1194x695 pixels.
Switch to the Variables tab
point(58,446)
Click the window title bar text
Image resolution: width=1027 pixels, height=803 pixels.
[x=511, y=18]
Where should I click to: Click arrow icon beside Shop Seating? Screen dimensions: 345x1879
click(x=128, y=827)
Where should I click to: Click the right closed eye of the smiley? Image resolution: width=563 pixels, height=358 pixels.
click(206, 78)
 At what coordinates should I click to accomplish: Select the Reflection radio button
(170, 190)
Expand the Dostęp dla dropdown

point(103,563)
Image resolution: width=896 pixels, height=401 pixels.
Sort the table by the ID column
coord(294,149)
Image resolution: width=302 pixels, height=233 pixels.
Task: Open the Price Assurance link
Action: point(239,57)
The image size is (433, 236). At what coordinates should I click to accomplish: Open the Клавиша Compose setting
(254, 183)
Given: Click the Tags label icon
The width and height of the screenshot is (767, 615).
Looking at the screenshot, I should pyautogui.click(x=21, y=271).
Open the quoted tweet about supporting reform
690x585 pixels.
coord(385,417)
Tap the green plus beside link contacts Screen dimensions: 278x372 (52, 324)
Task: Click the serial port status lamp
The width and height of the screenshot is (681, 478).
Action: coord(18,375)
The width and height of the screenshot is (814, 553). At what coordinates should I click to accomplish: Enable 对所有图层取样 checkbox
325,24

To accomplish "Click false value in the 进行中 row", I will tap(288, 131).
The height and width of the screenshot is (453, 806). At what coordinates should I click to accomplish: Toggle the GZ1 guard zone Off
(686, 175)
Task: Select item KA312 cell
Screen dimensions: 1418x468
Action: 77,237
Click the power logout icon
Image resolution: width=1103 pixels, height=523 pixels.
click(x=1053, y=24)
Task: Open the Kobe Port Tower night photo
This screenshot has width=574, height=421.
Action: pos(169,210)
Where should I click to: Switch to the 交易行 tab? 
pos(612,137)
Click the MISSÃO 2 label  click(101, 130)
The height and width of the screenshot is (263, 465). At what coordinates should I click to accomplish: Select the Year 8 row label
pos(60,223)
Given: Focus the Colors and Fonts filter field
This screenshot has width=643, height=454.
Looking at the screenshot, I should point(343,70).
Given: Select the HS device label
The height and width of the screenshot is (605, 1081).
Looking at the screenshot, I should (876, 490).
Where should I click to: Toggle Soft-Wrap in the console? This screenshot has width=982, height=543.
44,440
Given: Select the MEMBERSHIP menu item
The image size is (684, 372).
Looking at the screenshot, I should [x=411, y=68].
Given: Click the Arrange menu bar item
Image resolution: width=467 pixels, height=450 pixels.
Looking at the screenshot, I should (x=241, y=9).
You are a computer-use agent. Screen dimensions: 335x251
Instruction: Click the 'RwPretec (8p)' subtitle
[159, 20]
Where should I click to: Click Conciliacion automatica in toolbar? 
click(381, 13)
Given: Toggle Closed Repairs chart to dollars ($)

::::::::

When the line with "Task: Open the Kobe Port Tower night photo" is reached in the data above, begin copying, and stop after the line with "Given: Select the MEMBERSHIP menu item"; copy each line exactly, both ends included.

Task: Open the Kobe Port Tower night photo
This screenshot has width=574, height=421.
Action: pos(169,210)
Where should I click to: Switch to the 交易行 tab? 
pos(612,137)
Click the MISSÃO 2 label  click(101, 130)
The height and width of the screenshot is (263, 465). At what coordinates should I click to accomplish: Select the Year 8 row label
pos(60,223)
Given: Focus the Colors and Fonts filter field
This screenshot has width=643, height=454.
Looking at the screenshot, I should point(343,70).
Given: Select the HS device label
The height and width of the screenshot is (605, 1081).
Looking at the screenshot, I should (876, 490).
Where should I click to: Toggle Soft-Wrap in the console? This screenshot has width=982, height=543.
44,440
Given: Select the MEMBERSHIP menu item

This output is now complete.